» **REQUIRED WORK**: Lines holding the word "Uncheck" in the material below: count them and write the number alone.

» **WORKING DATA**:
# # # # # # #

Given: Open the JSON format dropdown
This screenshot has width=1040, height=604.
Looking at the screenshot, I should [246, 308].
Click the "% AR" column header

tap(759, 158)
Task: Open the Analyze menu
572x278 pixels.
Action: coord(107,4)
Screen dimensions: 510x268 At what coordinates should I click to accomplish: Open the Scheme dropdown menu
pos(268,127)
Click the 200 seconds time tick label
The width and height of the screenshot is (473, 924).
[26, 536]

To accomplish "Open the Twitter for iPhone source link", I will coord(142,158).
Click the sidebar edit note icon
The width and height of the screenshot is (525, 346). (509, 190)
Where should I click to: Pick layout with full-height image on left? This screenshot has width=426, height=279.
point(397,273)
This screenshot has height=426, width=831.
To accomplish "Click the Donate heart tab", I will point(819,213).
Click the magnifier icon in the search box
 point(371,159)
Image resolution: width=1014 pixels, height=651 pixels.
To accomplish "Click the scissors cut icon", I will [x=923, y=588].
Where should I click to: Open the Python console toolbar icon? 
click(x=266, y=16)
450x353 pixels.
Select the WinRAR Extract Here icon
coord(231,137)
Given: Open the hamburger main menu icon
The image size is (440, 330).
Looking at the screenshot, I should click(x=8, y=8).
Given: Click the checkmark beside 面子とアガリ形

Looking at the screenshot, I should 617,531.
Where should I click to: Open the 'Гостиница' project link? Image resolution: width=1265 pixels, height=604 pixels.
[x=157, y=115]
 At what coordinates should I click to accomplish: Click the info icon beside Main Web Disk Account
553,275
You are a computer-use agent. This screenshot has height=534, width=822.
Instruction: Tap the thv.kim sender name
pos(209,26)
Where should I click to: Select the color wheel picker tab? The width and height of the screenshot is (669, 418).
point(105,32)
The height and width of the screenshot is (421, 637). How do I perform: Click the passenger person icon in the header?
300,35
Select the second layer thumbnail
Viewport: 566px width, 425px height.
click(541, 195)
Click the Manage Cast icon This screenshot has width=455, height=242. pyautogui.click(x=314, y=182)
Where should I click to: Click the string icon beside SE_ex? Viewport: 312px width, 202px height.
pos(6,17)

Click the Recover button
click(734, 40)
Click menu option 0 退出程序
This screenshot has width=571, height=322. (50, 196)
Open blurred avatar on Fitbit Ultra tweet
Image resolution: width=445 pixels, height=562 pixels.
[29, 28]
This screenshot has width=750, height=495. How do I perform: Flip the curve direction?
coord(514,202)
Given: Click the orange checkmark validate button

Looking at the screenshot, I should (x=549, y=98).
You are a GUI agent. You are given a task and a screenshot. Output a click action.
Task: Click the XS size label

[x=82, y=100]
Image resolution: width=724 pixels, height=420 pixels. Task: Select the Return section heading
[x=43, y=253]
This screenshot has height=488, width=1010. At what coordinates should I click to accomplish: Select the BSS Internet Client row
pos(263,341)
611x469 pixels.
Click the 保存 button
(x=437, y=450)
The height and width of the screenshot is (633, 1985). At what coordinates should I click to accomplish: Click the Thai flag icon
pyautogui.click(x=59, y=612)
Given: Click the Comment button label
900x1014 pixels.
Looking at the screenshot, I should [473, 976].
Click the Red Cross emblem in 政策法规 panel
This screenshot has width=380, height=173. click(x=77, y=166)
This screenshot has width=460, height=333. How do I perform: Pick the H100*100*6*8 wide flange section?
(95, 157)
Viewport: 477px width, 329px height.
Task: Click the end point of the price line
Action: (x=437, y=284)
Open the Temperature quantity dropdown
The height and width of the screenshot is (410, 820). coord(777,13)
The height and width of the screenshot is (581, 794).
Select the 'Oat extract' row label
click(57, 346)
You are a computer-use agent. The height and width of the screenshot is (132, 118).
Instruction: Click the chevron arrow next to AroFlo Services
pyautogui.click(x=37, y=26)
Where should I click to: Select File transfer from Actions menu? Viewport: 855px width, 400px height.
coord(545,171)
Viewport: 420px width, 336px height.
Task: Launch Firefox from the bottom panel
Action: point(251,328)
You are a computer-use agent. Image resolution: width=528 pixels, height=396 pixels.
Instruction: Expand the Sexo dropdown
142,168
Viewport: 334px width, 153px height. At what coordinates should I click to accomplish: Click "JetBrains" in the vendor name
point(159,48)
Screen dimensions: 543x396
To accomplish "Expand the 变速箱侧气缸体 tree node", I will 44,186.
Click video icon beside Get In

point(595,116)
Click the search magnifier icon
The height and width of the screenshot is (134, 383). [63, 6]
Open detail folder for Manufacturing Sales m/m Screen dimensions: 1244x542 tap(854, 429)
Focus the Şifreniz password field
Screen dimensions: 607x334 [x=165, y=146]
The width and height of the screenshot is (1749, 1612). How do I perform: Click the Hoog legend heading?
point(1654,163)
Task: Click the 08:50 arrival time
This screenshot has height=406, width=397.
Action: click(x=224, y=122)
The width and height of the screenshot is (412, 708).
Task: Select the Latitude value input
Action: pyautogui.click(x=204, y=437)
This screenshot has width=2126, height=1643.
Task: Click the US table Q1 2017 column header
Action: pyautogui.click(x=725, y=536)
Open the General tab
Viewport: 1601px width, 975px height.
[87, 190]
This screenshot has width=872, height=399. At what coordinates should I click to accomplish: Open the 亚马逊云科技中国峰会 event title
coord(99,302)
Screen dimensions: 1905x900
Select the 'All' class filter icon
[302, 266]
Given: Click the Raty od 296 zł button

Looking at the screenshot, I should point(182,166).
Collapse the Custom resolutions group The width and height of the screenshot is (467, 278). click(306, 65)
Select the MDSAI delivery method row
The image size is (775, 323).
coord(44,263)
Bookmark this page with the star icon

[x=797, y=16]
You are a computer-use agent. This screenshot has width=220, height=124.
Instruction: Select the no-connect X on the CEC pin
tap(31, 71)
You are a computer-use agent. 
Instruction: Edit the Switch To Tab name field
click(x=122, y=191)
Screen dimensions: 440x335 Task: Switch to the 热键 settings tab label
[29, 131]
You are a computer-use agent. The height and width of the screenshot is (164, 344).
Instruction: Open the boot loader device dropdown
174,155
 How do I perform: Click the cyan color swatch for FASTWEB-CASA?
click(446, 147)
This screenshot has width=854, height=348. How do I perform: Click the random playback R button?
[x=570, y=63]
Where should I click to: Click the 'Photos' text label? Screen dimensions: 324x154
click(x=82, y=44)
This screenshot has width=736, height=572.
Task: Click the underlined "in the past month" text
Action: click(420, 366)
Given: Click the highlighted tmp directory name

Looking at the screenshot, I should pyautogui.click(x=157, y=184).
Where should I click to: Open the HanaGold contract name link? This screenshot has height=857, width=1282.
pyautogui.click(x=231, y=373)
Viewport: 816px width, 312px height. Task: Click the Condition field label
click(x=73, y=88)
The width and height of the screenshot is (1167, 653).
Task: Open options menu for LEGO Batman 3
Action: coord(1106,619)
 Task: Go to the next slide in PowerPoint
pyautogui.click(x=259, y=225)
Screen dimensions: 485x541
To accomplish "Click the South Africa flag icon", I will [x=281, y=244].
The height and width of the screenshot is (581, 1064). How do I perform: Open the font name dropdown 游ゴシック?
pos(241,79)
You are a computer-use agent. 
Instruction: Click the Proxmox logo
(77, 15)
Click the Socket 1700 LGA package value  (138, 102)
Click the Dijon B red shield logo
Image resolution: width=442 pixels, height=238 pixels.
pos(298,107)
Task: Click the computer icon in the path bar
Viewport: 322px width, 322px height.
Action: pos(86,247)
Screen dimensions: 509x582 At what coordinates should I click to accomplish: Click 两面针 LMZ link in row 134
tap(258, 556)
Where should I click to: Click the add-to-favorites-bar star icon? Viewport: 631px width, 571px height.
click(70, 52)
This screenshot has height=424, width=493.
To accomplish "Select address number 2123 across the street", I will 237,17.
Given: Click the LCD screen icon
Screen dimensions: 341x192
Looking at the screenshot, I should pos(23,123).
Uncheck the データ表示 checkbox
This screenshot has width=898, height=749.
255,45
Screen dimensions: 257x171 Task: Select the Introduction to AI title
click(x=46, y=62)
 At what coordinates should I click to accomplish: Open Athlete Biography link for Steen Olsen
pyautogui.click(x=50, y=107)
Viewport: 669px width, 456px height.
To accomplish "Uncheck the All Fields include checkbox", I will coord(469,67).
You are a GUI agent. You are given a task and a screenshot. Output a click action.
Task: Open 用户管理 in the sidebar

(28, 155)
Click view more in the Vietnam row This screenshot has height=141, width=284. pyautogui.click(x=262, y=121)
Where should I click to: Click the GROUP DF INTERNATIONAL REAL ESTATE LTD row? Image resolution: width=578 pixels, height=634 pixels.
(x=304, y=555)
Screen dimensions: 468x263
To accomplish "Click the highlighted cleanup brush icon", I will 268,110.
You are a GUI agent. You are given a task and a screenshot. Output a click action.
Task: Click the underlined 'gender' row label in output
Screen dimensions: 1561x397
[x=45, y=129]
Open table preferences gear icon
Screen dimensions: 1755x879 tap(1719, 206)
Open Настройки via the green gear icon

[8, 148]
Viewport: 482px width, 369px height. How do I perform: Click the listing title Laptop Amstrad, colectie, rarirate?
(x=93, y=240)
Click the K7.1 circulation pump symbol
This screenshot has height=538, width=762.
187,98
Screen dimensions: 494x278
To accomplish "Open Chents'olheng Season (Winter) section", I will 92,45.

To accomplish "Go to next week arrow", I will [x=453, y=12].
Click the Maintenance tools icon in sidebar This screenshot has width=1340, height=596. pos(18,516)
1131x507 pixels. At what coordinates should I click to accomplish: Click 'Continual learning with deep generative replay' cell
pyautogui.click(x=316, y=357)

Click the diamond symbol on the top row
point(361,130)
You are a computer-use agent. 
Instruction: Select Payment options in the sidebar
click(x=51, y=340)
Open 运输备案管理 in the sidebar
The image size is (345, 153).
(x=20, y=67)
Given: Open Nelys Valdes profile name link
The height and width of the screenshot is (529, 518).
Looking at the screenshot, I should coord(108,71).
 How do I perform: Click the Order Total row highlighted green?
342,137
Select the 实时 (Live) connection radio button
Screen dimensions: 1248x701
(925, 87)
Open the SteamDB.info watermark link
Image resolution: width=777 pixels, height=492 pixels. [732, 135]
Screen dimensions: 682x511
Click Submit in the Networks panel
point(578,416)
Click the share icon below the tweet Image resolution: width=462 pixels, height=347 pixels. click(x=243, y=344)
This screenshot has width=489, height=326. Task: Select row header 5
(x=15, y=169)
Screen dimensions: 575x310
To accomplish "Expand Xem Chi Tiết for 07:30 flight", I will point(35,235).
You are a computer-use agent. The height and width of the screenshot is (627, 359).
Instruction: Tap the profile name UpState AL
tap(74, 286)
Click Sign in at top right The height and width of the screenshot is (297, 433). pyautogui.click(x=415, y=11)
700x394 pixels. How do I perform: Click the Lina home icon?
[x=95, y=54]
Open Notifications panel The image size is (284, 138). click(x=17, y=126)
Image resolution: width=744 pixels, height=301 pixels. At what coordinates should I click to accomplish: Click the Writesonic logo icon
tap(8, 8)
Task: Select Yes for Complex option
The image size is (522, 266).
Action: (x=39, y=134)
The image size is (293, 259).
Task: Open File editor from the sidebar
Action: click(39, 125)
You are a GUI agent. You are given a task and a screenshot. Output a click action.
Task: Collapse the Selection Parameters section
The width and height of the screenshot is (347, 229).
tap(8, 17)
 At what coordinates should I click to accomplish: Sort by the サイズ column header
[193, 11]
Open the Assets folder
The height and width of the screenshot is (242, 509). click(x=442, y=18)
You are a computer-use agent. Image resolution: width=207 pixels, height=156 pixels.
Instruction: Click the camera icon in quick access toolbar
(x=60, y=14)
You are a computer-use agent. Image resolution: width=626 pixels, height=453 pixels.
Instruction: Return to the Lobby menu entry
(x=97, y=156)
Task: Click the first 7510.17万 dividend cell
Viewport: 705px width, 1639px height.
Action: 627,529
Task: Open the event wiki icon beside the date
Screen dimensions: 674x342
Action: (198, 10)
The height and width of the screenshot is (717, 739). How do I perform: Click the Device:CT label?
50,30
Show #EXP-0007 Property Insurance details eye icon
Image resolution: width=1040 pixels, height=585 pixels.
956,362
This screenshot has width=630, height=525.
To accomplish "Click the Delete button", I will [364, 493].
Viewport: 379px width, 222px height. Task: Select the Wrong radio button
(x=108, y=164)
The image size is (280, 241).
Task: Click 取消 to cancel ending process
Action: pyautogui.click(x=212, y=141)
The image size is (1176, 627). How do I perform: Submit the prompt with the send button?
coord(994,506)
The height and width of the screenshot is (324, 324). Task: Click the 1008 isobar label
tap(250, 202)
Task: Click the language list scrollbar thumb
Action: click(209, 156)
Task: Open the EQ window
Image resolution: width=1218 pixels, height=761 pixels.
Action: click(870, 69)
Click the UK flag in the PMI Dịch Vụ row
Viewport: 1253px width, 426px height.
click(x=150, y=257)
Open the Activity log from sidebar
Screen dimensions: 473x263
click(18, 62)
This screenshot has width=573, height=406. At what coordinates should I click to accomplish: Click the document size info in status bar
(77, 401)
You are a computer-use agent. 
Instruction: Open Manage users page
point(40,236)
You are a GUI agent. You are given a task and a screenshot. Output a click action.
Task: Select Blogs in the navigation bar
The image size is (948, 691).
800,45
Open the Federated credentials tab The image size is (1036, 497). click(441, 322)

# # # # # # #

» **RESPONSE**: 2